Ни слова я не сказал, я в последнее время стал просто мастер хранить молчание, да тут еще и усталость. Марта села на кровать, не прекращая нежно водить пальцами по моим вискам, и, наверное, склонилась ко мне лицом, я чувствовал ее рот, ее запах. Но не пошевелился и глаза не открыл: пусть все останется как есть.

***

Мы с Рахелью Лепшиц поднимаемся на чердак развешивать белье: с большими вещами ей одной не справиться. Сначала протираем веревки, потемневшие от чердачной пыли. С отцом мы никогда не стирали сами, все наше барахло отдавали в прачечную — непозволительная роскошь. Сегодня я уже пережил одно разочарование, чего и следовало ожидать.
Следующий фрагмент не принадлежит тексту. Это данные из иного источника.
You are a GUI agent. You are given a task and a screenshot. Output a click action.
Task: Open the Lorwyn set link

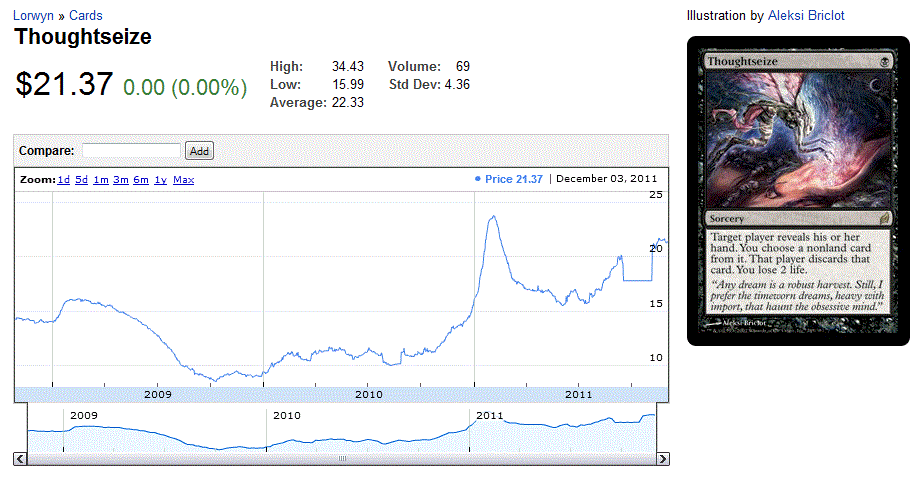(33, 16)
Утром я поехал в университет на собрание, там сообщил, что нуждаюсь в жилье, и ответственный за это сотрудник устало предложил поставить меня в очередь на общежитие для студентов. Обещание не очень обнадеживающее, но я на всякий случай согласился. Однако он, заглянув в документы, рассмеялся: мол, я живу в Берлине, а общежитие предназначено для кого угодно, только не для берлинцев.

Я: Но мне негде жить!

Он: Где же вы сейчас проживаете?

Я: У чужих людей.

Он: Снимаете?

Я: Ну да.

Он: Почему бы вам у них не остаться?

Впрочем, все это не важно, просто университет не отвечает за такие случаи, как мой, и мне надо, наверное, обратиться в жилищное управление. Я замешкался, переставляя стул для посетителей, тут он еще сказал:

— Исключение! Все хотят в порядке исключения!

Сначала мы развесили мелкие вещи, все по отдельности и поближе одна к другой, чтобы оставить место для простыней и прочего постельного белья. Вдруг вижу, Рахель бросила работу и уставилась на меня, с чего бы? Понял и с трудом сдержал улыбку: случайно я вытащил трусики Марты. Рахель заметила и подумала: «Бедный мальчик, каково ему сейчас!» Так мне и не пришло на ум, кто бы помог в поисках жилья. Одно только радует: не далее как вчера я принял решение искать квартиру, а сегодня уже реально ищу. При моих обстоятельствах это фантастическая скорость.

Она все вздыхает, давно я не слышал таких вздохов, то и дело поглядывает на меня, расправляя мужнины рубашки. Никак не пойму, отчего Рахель и Хуго Лепшиц именно меня желают видеть в зятьях. Оттого, что я им просто симпатичен? Оттого, что я получил кое-какие деньги по наследству? Оттого, что предвидят: Марта притащит к ним не еврея, другого? Оттого, что я тут, при них? Смотрю, Рахель роется в корзине с мокрым бельем, выискивает вещицы, которые могут меня расстроить. Веревки натянуты так, что между постельным бельем и полом расстояние не больше ладони. Предлагаю выжать крупные вещи, чтобы уменьшился их вес, но Рахель отказывается: не важно, какой промежуток, главное — он есть. Кто мне помешает их навещать, когда я поселюсь в другом месте, по Рахели я особенно буду скучать. Повесив последнюю простыню, мы еще постояли. И переглянулись, словно убеждая друг друга, что большого несчастья все-таки удастся избежать.